Arduengo Laboratory Space
and Capabilities at Georgia Tech

 The Arduengo group at Georgia Tech is bilingual (English-German) and welcomes a diversity of scientific and cultural experieces.  The group's workspace occupies modern research facilities in Georgia Tech's Molecular Science ad Engineering Laboratory (MoSE) on the Georgia Tech Campus in Atlanta. The design of the Arduengo lab space at Tech is a mix of industrial and academic laboratory styles; the aim of which is to capture an industrial-style research output coupled with a framework for education and academic discovery. The group utilizes 55 m2 of lab space and 22 m2 of office space devoted to synthetic chemistry. A typical lab workstation is outfitted with standard synthetic equipment, such as glassware, Schlenk lines, rotary evaporators, balances and chromatographic equipment. The Arduengo laboratory space also offers 4 single-worker (1.5 m) hoods, two moisture- and oxygen-free single station glove boxes with freezers, 1 double station glove box, and 12 linear meters of bench top space.
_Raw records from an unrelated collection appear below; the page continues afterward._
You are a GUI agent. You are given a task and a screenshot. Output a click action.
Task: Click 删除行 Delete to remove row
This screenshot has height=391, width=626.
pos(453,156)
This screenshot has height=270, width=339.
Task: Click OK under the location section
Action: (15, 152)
Synthetic procedures can be conducted from milligram up to 12 liter (multiple Kg) scales . Equipment is also available for gas manipulations and reactions, and a variety of photochemical equipment supports synthetic and physical photochemistry. The laboratory is also equipped with gas metering stations that are plumbed throughout the space.  These stations are capable of delivering gases in milligram to kilogram quantities and meter by either weight or volume, or both. This capability is rare in an academic synthetic setting.  Training on and access to these facilities is highly sought by many of our colaborators.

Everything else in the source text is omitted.